Extracted data.
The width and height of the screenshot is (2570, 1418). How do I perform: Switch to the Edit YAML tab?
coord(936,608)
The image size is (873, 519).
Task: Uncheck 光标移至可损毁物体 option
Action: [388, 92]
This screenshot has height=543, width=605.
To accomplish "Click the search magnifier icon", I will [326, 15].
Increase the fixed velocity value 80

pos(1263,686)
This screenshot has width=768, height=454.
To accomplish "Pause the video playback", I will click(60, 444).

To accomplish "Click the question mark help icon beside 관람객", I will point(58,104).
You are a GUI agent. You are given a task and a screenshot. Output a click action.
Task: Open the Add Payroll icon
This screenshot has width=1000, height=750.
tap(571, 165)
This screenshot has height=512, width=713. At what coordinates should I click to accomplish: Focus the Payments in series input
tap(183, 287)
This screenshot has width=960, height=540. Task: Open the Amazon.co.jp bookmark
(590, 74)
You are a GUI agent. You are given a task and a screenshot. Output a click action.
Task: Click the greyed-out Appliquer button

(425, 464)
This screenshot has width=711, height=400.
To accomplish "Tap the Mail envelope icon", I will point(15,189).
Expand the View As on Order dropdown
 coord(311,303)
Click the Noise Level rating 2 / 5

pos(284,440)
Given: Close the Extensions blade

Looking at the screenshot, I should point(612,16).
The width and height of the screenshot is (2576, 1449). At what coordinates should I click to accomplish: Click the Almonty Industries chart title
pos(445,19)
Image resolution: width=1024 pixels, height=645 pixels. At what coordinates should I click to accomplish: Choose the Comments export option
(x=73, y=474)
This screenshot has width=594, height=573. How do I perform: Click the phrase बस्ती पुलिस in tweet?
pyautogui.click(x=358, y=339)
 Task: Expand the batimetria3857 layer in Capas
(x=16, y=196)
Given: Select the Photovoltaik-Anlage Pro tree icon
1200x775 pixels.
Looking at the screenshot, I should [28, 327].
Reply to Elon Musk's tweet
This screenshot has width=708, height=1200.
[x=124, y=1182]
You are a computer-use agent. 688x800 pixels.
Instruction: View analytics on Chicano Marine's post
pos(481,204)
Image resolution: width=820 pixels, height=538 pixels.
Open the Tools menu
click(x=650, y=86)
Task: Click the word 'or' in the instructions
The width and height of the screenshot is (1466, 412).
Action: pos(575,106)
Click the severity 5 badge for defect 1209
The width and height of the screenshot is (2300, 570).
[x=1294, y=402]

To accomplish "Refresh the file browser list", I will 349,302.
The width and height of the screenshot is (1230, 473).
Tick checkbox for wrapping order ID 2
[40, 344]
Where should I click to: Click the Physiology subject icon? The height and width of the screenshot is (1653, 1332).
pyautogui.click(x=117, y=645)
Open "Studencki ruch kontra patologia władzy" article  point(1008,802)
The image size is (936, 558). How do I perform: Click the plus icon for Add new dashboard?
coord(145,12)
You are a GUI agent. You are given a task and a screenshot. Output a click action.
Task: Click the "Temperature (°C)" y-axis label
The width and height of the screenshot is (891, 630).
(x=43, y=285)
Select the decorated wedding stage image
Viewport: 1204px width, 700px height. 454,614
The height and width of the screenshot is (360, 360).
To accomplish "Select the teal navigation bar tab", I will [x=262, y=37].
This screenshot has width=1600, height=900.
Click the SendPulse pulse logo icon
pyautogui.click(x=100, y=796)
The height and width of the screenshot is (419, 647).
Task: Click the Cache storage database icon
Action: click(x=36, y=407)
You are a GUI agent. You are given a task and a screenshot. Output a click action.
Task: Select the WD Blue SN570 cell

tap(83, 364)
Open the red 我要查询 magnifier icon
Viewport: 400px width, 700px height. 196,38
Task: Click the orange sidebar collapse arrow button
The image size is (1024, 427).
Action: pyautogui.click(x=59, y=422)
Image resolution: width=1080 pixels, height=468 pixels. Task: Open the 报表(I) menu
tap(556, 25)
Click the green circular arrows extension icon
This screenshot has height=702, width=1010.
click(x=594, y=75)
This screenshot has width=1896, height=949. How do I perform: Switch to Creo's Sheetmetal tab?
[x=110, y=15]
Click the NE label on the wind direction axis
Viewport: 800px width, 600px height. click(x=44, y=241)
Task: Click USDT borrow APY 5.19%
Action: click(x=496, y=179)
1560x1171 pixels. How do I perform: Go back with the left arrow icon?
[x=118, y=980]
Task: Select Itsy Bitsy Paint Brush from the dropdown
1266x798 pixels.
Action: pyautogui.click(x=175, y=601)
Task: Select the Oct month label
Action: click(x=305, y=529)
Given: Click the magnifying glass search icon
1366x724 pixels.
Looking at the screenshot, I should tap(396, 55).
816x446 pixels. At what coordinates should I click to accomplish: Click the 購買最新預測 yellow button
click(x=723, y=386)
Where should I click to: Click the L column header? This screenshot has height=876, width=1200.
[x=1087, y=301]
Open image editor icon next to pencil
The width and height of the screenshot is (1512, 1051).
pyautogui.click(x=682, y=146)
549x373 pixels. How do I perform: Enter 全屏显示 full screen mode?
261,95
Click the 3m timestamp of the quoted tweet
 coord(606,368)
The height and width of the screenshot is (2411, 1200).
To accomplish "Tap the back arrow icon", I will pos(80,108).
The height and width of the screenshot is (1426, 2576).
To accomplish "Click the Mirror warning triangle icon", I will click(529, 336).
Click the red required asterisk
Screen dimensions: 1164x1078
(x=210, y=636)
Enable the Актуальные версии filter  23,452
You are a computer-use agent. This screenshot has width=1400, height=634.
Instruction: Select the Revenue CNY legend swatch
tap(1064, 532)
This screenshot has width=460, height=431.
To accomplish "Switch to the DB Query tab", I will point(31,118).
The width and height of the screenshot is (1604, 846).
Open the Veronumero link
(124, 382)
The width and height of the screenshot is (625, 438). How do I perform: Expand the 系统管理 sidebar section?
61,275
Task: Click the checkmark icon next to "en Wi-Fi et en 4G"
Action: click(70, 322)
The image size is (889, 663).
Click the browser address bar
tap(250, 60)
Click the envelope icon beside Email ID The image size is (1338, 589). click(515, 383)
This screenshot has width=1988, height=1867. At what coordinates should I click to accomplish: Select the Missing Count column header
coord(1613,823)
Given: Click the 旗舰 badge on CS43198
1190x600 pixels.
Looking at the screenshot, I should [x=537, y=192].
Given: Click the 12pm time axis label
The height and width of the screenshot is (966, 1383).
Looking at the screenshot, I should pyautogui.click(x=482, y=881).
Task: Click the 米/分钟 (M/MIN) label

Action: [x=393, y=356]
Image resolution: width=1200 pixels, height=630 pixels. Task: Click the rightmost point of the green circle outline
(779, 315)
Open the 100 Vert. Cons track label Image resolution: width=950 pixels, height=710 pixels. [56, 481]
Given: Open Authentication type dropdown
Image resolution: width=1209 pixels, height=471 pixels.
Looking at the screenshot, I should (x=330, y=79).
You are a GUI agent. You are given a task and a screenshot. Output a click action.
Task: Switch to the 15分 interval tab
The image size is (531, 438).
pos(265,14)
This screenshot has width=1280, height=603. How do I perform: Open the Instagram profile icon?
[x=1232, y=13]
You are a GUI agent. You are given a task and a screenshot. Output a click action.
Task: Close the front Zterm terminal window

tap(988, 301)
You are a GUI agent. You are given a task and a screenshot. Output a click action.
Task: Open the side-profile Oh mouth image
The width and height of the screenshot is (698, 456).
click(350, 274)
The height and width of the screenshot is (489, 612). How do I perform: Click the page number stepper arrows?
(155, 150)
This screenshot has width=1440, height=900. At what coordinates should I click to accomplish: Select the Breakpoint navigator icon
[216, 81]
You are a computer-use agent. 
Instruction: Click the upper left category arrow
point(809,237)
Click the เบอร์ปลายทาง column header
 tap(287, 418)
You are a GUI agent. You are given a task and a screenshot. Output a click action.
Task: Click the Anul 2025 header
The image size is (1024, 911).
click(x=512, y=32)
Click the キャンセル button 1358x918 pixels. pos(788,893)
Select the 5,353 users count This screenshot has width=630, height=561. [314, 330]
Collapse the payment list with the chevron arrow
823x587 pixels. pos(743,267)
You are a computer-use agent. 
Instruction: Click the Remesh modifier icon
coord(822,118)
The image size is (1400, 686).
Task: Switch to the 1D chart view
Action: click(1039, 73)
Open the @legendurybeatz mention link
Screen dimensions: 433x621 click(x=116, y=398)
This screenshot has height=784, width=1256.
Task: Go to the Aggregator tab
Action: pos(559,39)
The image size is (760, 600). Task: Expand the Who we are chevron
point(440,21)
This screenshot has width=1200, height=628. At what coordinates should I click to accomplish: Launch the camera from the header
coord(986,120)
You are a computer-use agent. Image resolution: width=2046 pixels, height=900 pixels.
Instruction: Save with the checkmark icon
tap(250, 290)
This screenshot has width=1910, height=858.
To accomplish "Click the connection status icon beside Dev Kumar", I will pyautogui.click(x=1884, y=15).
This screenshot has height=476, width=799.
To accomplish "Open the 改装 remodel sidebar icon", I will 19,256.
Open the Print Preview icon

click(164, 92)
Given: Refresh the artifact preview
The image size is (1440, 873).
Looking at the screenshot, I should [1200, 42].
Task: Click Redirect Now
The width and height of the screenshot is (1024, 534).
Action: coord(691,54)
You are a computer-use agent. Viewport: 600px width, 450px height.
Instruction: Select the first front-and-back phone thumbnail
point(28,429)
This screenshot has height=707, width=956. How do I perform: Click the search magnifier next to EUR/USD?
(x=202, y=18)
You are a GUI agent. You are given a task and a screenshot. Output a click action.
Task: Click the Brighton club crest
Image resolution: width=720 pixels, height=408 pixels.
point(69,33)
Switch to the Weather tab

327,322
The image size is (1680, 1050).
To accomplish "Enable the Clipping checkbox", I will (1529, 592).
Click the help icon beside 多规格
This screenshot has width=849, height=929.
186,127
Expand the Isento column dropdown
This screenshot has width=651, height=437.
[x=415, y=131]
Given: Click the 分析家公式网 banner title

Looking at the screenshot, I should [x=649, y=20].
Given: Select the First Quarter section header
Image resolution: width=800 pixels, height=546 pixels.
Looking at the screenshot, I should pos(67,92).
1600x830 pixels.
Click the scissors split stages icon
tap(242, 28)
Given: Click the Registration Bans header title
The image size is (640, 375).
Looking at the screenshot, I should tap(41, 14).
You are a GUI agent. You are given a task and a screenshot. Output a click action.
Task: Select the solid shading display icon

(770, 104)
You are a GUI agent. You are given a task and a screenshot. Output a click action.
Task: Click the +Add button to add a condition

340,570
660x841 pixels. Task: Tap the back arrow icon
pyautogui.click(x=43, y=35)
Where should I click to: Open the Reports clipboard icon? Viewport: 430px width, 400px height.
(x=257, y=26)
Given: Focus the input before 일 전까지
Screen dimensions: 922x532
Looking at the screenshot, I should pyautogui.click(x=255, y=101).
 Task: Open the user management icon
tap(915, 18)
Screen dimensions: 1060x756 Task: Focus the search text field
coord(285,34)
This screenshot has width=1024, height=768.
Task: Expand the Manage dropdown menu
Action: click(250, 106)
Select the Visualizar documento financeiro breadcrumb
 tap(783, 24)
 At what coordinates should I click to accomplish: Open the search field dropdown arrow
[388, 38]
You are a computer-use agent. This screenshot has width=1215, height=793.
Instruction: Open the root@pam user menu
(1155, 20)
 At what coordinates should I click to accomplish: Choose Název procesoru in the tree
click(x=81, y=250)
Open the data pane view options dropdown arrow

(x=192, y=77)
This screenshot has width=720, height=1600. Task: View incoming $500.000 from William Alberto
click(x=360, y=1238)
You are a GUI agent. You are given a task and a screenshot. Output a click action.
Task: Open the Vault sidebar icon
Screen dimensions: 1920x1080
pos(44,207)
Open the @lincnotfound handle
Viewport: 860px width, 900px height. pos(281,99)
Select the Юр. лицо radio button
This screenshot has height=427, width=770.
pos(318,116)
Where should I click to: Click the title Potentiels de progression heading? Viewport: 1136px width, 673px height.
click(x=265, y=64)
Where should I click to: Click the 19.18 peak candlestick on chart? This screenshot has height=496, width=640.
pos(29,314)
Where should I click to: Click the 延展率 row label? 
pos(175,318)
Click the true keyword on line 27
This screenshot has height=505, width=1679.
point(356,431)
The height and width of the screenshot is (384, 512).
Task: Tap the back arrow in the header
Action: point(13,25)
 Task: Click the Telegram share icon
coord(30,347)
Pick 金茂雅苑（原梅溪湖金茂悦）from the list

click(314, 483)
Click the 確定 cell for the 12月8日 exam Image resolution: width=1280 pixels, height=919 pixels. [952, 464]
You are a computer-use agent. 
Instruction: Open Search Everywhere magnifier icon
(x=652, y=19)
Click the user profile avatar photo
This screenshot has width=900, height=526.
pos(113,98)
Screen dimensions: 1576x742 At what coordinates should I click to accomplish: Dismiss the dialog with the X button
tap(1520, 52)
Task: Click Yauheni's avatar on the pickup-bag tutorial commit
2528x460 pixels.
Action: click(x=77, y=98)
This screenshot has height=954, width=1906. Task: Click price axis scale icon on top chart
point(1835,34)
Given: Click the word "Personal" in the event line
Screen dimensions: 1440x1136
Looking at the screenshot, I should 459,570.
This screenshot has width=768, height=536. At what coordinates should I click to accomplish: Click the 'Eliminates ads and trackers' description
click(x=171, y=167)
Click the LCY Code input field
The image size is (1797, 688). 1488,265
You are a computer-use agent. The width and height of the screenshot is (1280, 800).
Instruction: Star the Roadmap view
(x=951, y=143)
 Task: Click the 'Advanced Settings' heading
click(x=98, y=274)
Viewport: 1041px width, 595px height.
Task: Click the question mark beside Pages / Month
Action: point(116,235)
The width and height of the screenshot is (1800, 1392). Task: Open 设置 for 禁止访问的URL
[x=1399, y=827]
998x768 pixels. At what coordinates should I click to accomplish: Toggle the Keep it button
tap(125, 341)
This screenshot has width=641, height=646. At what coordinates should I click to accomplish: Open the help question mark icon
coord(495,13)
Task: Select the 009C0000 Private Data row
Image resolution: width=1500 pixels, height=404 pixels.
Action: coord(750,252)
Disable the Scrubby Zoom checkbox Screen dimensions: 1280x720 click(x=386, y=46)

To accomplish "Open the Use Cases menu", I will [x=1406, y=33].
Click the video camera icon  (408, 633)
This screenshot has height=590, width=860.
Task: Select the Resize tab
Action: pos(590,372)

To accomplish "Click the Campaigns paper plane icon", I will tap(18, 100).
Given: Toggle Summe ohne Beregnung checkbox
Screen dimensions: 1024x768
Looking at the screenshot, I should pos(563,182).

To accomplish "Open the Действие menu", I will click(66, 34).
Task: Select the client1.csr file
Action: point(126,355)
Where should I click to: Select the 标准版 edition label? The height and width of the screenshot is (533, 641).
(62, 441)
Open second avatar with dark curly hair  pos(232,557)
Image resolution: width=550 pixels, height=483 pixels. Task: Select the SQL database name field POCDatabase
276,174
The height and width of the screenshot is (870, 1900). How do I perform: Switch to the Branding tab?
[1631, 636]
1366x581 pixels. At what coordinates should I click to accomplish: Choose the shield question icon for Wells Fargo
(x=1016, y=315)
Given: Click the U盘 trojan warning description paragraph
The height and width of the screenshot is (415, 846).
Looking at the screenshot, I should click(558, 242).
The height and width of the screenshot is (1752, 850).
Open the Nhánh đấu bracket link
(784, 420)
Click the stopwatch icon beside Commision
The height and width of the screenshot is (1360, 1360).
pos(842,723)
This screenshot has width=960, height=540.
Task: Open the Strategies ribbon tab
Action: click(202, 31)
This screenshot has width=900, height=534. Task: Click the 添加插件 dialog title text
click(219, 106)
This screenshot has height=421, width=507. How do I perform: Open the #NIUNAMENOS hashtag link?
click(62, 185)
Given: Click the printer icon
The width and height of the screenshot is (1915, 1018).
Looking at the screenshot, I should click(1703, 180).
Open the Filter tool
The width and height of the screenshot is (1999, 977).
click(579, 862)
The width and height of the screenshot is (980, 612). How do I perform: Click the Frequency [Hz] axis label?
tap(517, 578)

Exercise requirements. Copy all lines of the preceding data that hold the word "badge".

Response box.
Click the severity 5 badge for defect 1209
Given: Click the 旗舰 badge on CS43198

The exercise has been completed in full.